• WHAT TO WORK ON:
Only the number is needed: the count of lines in the records with the word "agent".

Start of RECORDS PROVIDED

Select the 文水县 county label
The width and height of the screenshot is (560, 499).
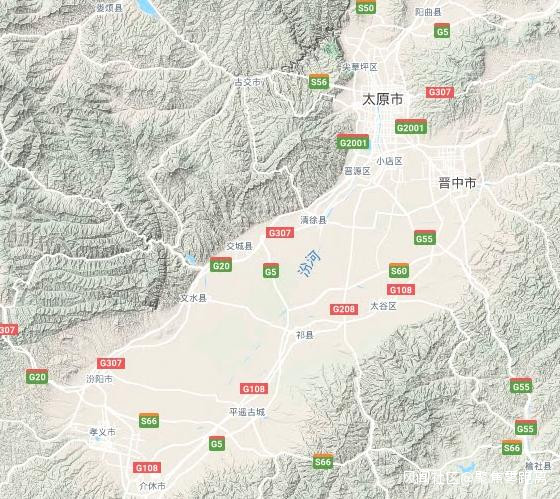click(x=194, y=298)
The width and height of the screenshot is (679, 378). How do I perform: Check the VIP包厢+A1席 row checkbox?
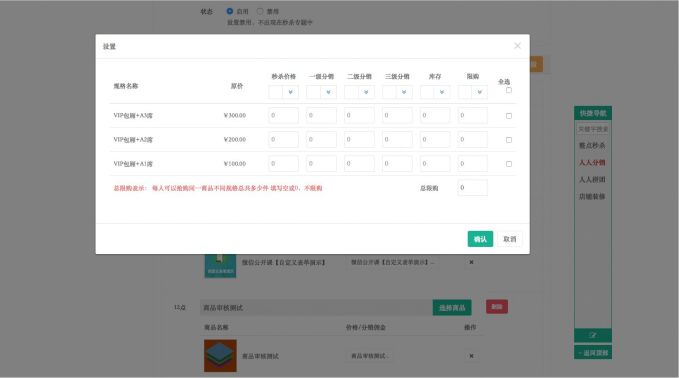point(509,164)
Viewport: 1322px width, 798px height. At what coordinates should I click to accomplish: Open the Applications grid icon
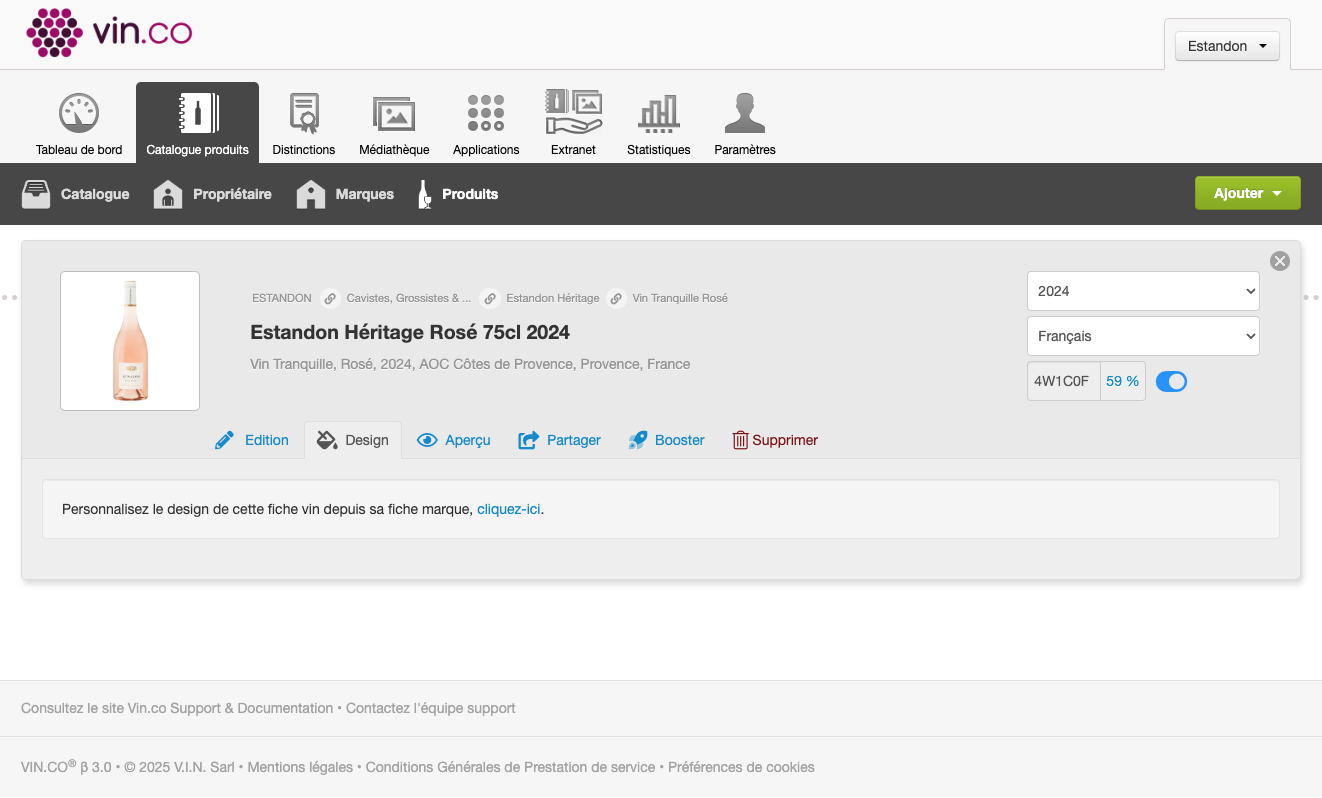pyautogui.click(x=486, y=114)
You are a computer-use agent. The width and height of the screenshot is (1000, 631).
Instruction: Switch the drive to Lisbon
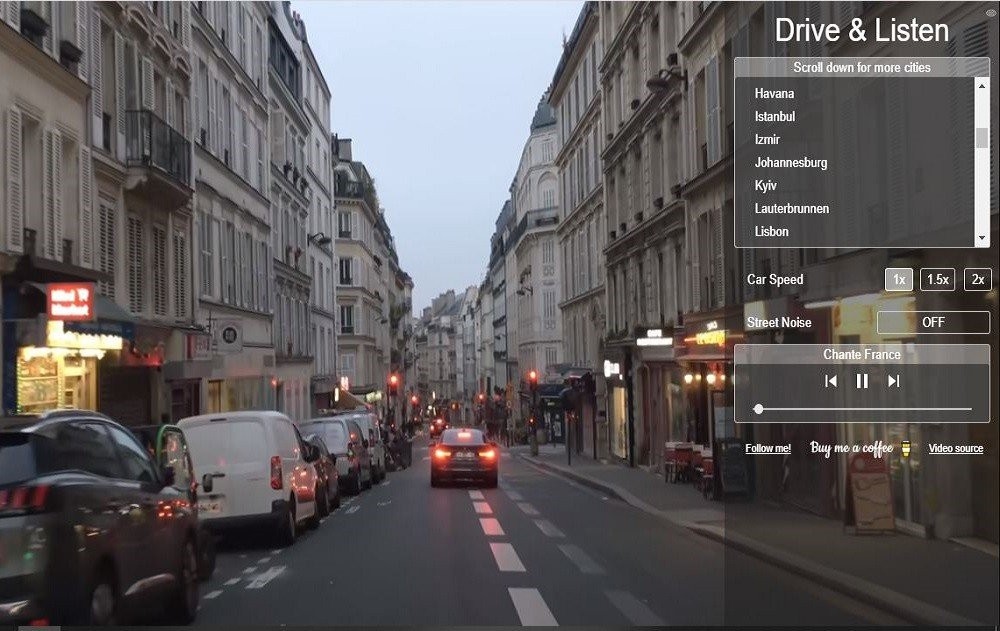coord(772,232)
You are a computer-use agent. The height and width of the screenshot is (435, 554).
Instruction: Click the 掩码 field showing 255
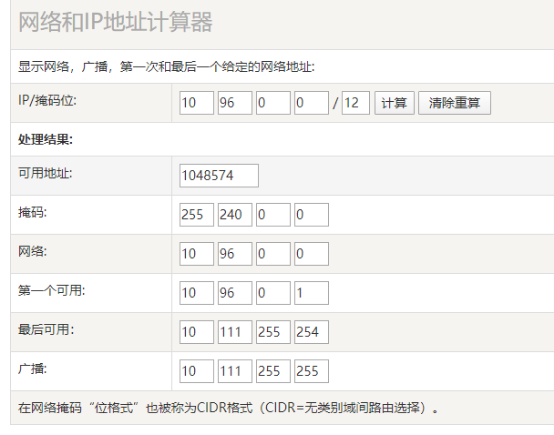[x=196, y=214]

End of RECORDS PROVIDED
Start of RECORDS PROVIDED

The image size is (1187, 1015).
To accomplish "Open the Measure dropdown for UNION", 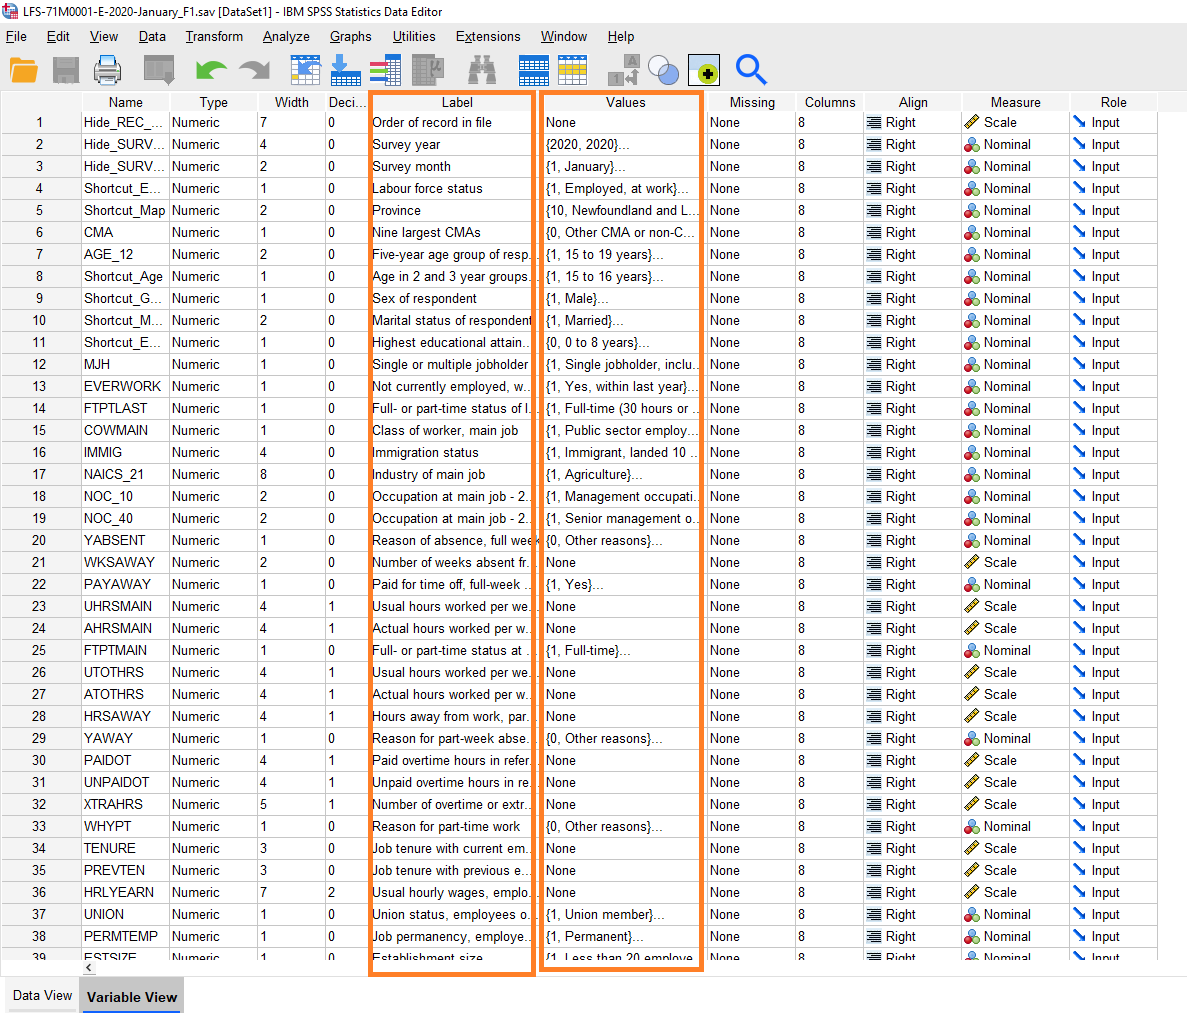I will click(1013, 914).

End of RECORDS PROVIDED

• OUTPUT FOR THIS TASK:
2